How To: Shrink/Compress a VirtualBox Windows Guest Machine

When you create a VirtualBox virtual-machine, you get the option to choose either a fixed sized hard drive (in which case the entire amount of space is allocated and fixed immediately), or a dynamically expanding hard drive for the virtual machines OS and file storage (i.e. you specify a maximum size for the hard drive, it starts at 0 bytes, and increases as necessary up to the maximum you gave it on creation – at which point the drive is full).
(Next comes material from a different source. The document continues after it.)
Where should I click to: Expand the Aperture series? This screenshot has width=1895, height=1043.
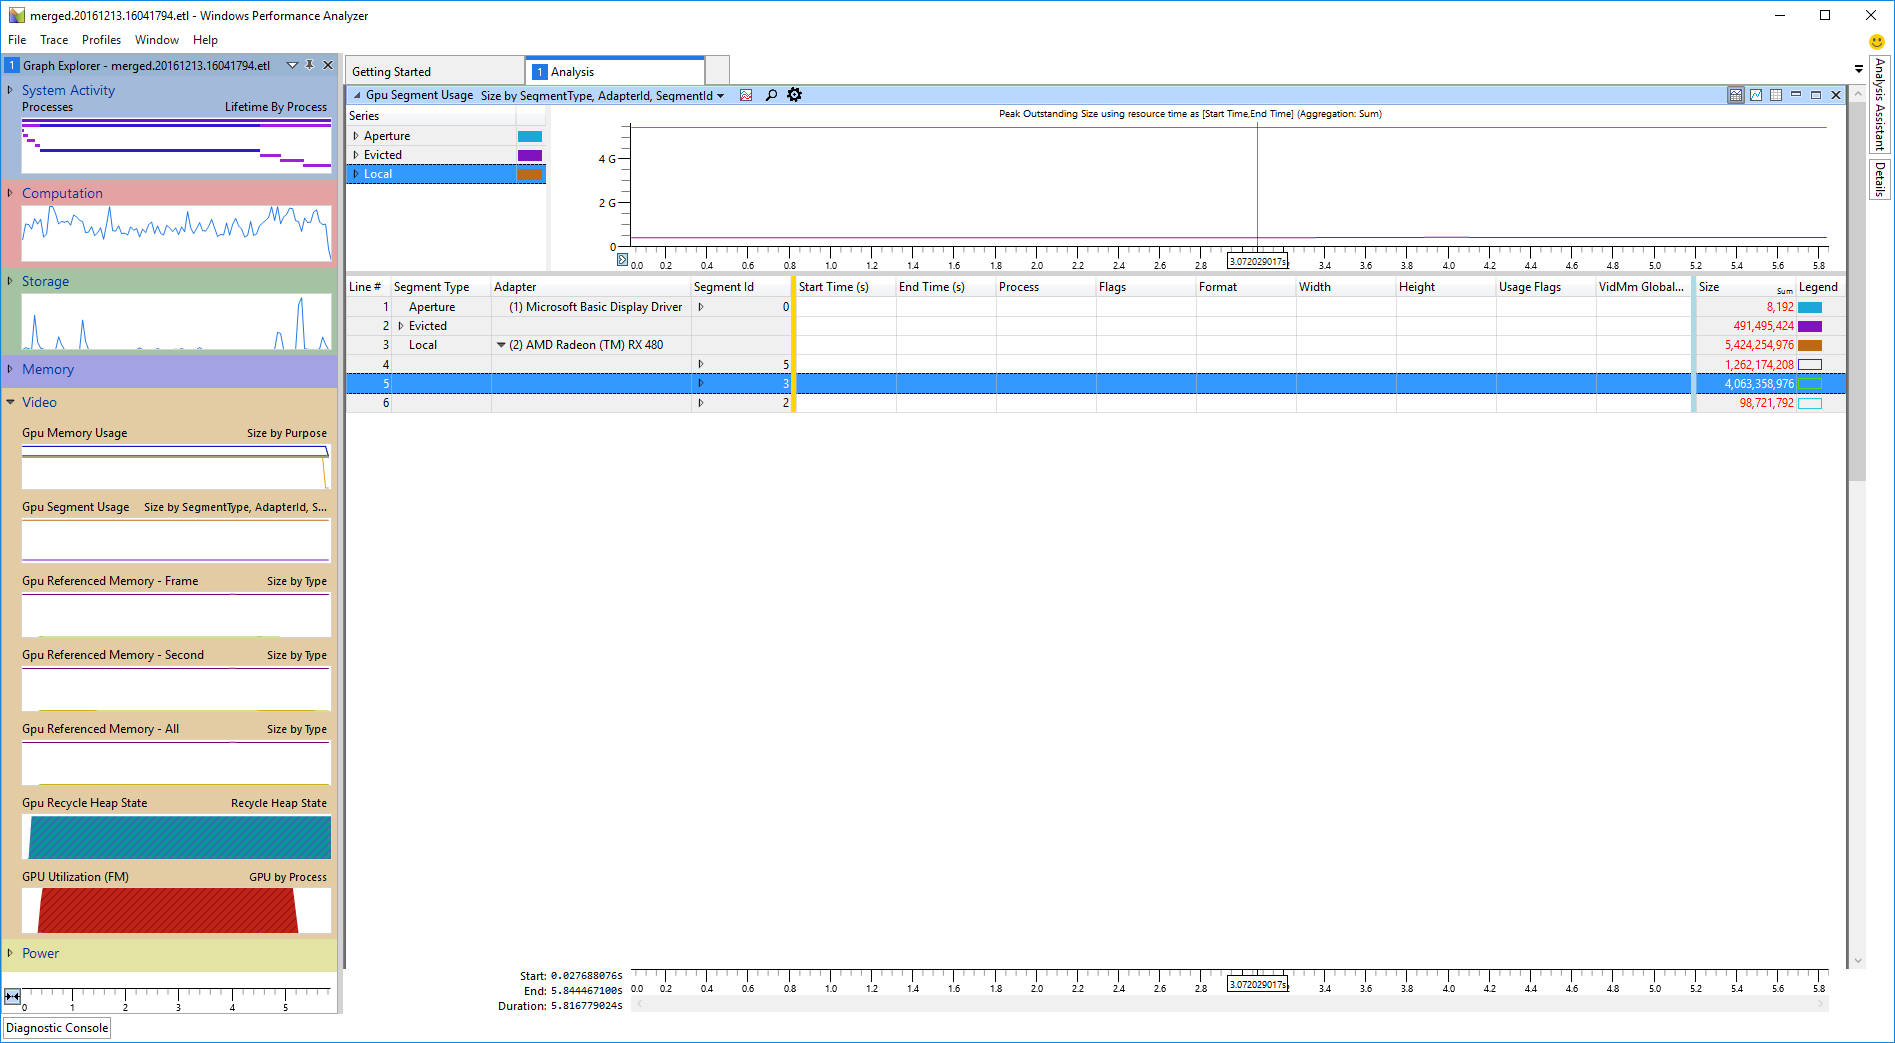point(356,136)
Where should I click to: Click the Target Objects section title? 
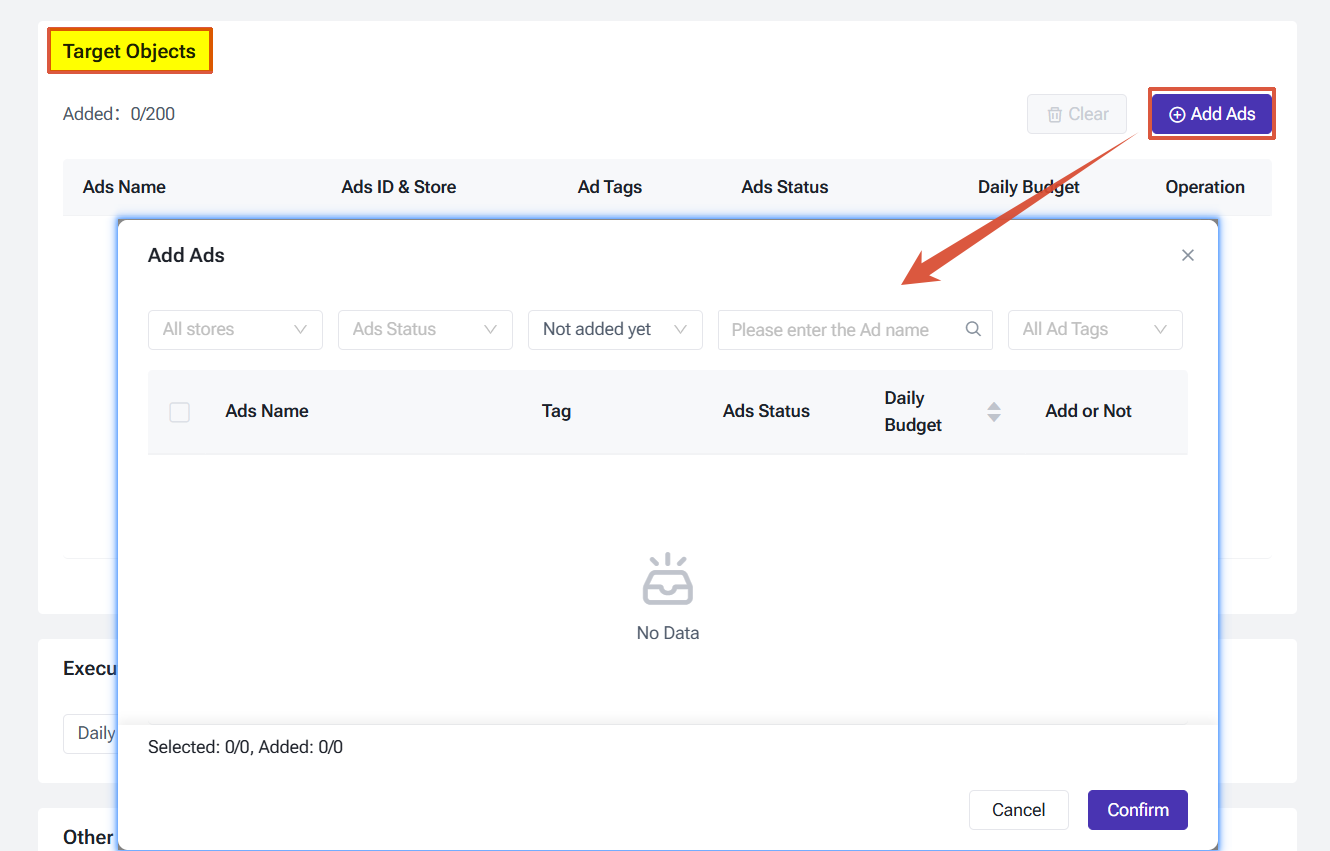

Linux and Windows via VirtualBox

This is all well and good, but the problem with dynamic storage is that although it’s more than happy to increase in size, it doesn’t come down in size again when data is removed. So, to give an example, if you created a 10GB dynamic disk for a virtual machine it starts off at 0 bytes, you install a 1GB operating system and the drive is now 1GB in size (and hence taking up 1GB of space on your actual hard drive), you rip a 4.7GB DVD to the virtual drive which makes its size now 5.7GB, you delete the DVD rip so only the OS remains – and you might think that the “dynamic” drive will automatically shrink back down to 1GB, only it doesn’t. You’re holding on to 4.7GB of unrecoverable* bloat. Lucky you… =P

You could rip another DVD and re-use that space without the drive expanding any further, but really, it’s just going to increase and increase, and you’ll know in your heart of hearts that when you’re running low on disk space you could really do with that space back to your real hard drive. In VMWare you can compact the drive image as a menu option, but in VB we have to do a three step process… So, shall we?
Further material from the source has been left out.